§ **Requirement**: Can you continue the piece below on Nonaka and Takeuchi's spiral model of knowledge management, picking up right after its last sentence?

§ **Document**:
============
Nonaka and Takeuchi

Ikujiro Nonaka and Hirotaka Takeuchi set out their spiral model of knowledge management in 19951.

Sometimes known as the ‘SECI model’ it addresses the links between tacit and explicit knowledge and illustrates how knowledge is expanded and enhanced through the process of converting tacit knowledge to explicit knowledge and back again.

 

Nonaka and Takeuchi's spiral model

 

  • Socialisation
  • Tacit knowledge is held by individuals and is constantly enhanced by their experiences. Socialisation is about the sharing of tacit knowledge through communication and shared experience. This should happen every time a P3 management team meet and is also a key factor in the relationship between the manager and the sponsor.

    Outside the normal day to day management of individual projects and programmes, an organisation may promote the process of sharing tacit information through communities of practice or support for coaching and mentoring.
============
§ **Data section**:

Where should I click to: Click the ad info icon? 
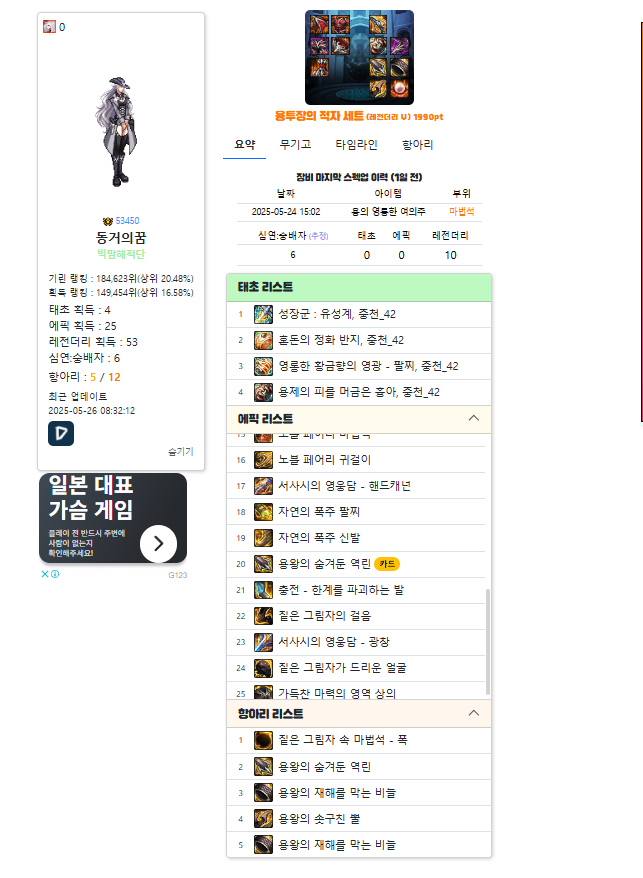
============
§ **Right answer**:
  • Externalisation
  • Tacit knowledge is converted to explicit knowledge by developing models and describing concepts. In effect this is what Praxis and other guides do by documenting tacit knowledge in a physical, readable form. This explicit and sometimes theoretical knowledge form a foundation for the creation of new knowledge.

  • Combination
  • When knowledge is explicit, it can be combined. Once again, Praxis is a good example of this combination. It takes explicit knowledge from a variety of published sources, including project management bodies of knowledge, methodologies, competency frameworks and capability maturity models and combines these into something that is hopefully greater than the sum of its parts.

  • Internalisation
  • This occurs when the individual understands the explicit knowledge and it becomes part of their normal behaviour. This builds the individual’s ability to develop new tacit knowledge which then comes back to the principle of socialisation.

 

The spiral in the model indicates that each time knowledge goes around this loop it is expanded and enhanced. This embodies the principle of Praxis as an open framework that evolves through contributions by the P3M community.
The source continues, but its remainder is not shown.